DOCUMENT EXCERPT:
I'm working to setup Jupyter notebook servers on Kubernetes that are able to launch pyspark
. Each user is able to have a multiple servers running at once, and would access each by navigating to the appropriate host combined with a path to the server's fully-qualified name. For example: http://<hostname>/<username>/<notebook server name>
.
I have a top-level function defined that allows a user create a SparkSession
that points to the Kubernetes master URL and sets their pod to be the Spark driver.
This is all well and good, but I would like to enable end users to access the URL for the Spark Web UI so that they can track their jobs. The Spark on Kubernetes documentation has port forwarding as their recommended scheme for achieving this. It seems to be that for any security-minded organization, allowing any random user to setup port forwarding in this way would be unacceptable.
I would like to use an Ingress
Kubernetes definition to allow external access to the driver's Spark Web UI. I've setup something like the following:
# Service
apiVersion: v1
kind: Service
metadata:
namespace: <notebook namespae>
name: <username>-<notebook server name>-svc
spec:
type: ClusterIP
sessionAffinity: None
selector:
app: <username>-<notebook server name>-notebook
ports:
- name: app-svc-port
protocol: TCP
port: 8888
targetPort: 8888
- name: spark-ui-port
protocol: TCP
port: 4040
targetPort: 4040
# Ingress
apiVersion: extensions/v1beta1
kind: Ingress
metadata:
namespace: workspace
name: <username>-<notebook server name>-ing
annotations:
kubernetes.io/ingress.class: traefik
spec:
rules:
- host: <hostname>
http:
paths:
- path: /<username>/<notebook server name>
backend:
serviceName: <username>-<notebook server name>-svc
servicePort: app-svc-port
- path: /<username>/<notebook server name>/spark-ui
backend:
serviceName: <username>-<notebook server name>-svc
servicePort: spark-ui-port
However, under this setup, when I navigate to http://<hostname>/<username>/<notebook server name>/spark-ui/
, I'm redirected to http://<hostname>/jobs
. This is because /jobs
is the default entry point to Spark's Web UI. However, I don't have an ingress rule for that path, and can't set such a rule since every user's Web UI would collide with each other in the load balancer (unless I have a misunderstanding, which is totally possible).
Under the Spark UI configuration settings, there doesn't seem to be a way to set a root path for the Spark session. You can change the port on which it runs, but what I'd like to do make the UI serve at something like: http://<hostname>/<username>/<notebook server name>/spark-ui/<jobs, stages, etc>
. Is there really no way of changing what comes after the hostname of the URL and before the last part?
Yes, you can achieve this. Specifically you can do this by setting the spark.ui.proxyBase property within spark-defaults.conf or at the run-time.
Example:
echo "spark.ui.proxyBase $SPARK_UI_PROXYBASE" >> /opt/spark/conf/spark-defaults.conf;
Then this should work.

EXCERPTED RECORDS:
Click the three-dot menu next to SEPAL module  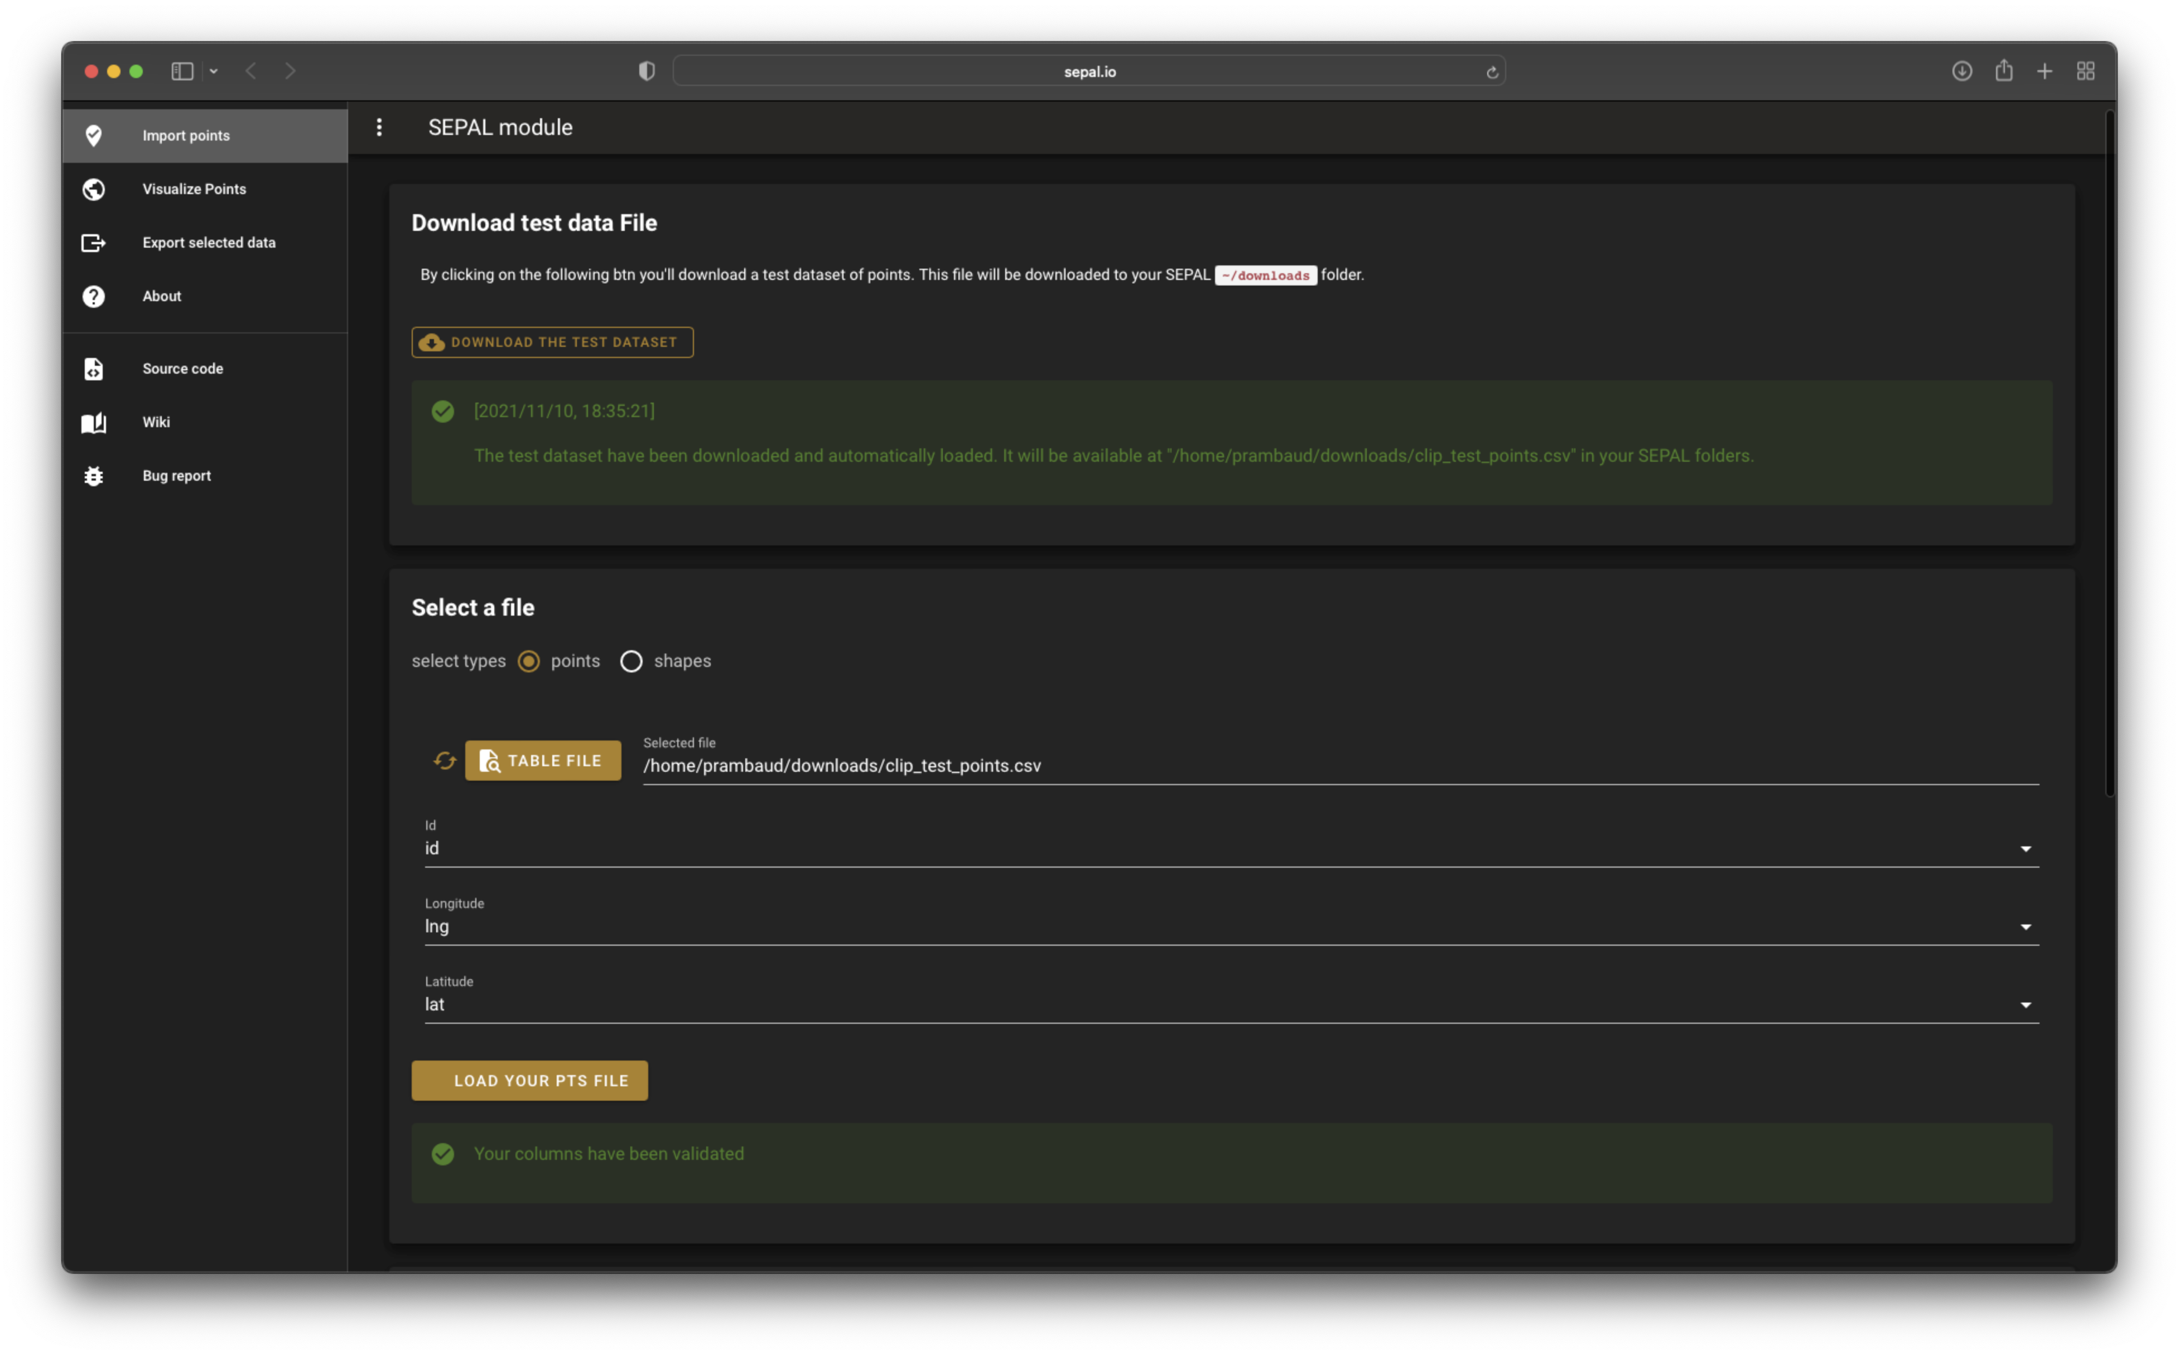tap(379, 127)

* * *

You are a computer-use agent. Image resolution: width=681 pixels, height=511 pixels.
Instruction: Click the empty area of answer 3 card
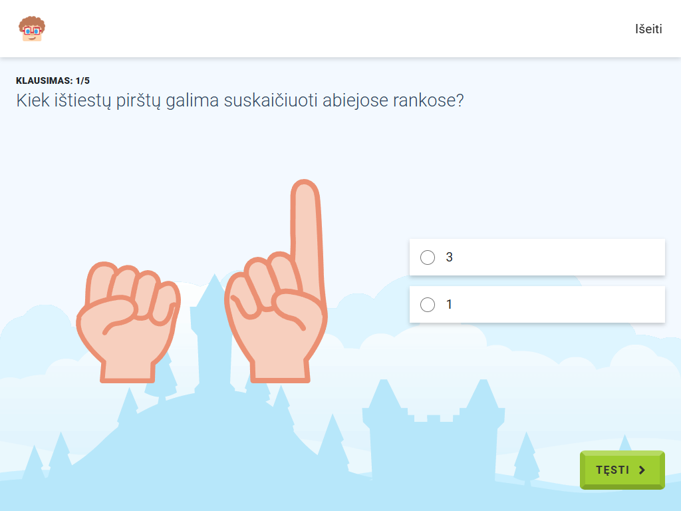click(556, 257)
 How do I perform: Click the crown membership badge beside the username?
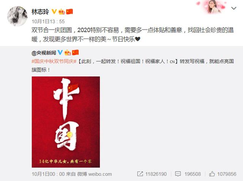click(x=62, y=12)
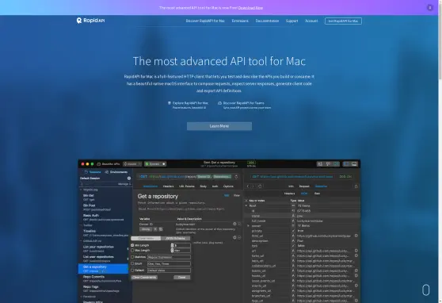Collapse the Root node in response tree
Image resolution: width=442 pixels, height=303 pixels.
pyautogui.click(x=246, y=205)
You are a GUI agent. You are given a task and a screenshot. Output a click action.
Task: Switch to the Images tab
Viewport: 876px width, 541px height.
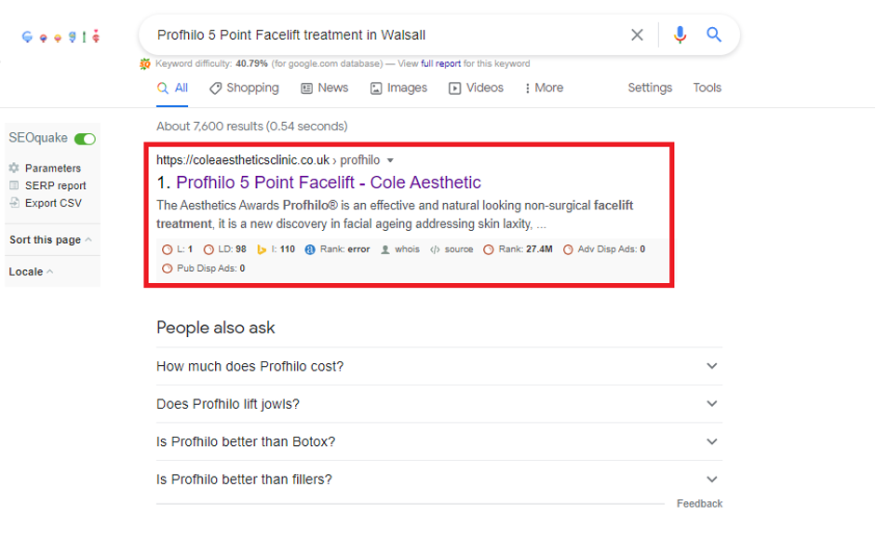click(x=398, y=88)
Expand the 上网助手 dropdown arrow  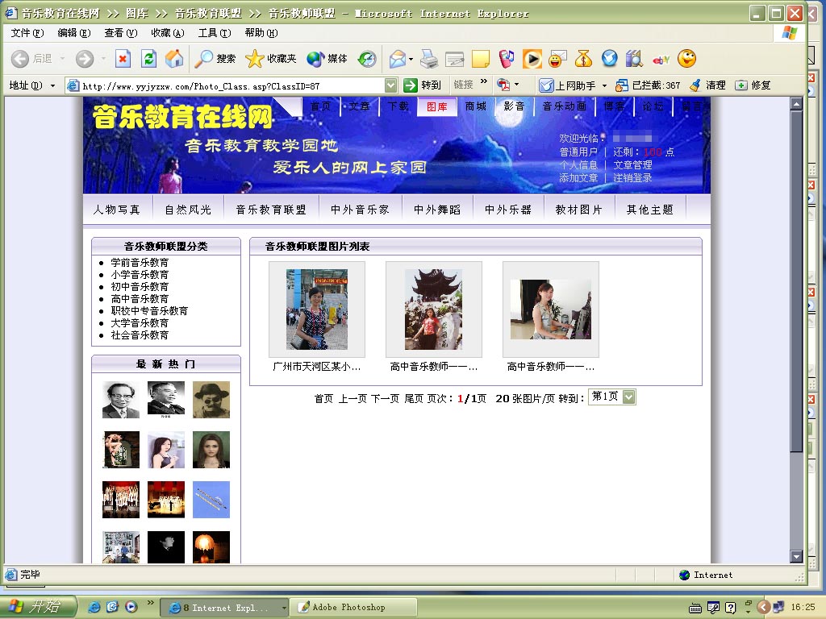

SHORT TASK 1: Retype the Spark Web UI thread, starting at "Under the Spark" and ending at "this should work.".
SHORT TASK 2: Render this sentence from the Spark Web UI thread in Spanish: "Specifically you can do this by setting the spark.ui.proxyBase property within spark-defaults.conf or at the run-time."
The lines aren't needed for any of this.

FULL ANSWER 1:
Under the Spark UI configuration settings, there doesn't seem to be a way to set a root path for the Spark session. You can change the port on which it runs, but what I'd like to do make the UI serve at something like: http://<hostname>/<username>/<notebook server name>/spark-ui/<jobs, stages, etc>
. Is there really no way of changing what comes after the hostname of the URL and before the last part?
Yes, you can achieve this. Specifically you can do this by setting the spark.ui.proxyBase property within spark-defaults.conf or at the run-time.
Example:
echo "spark.ui.proxyBase $SPARK_UI_PROXYBASE" >> /opt/spark/conf/spark-defaults.conf;
Then this should work.

FULL ANSWER 2: En concreto, puedes hacerlo configurando la propiedad spark.ui.proxyBase en spark-defaults.conf o en tiempo de ejecución.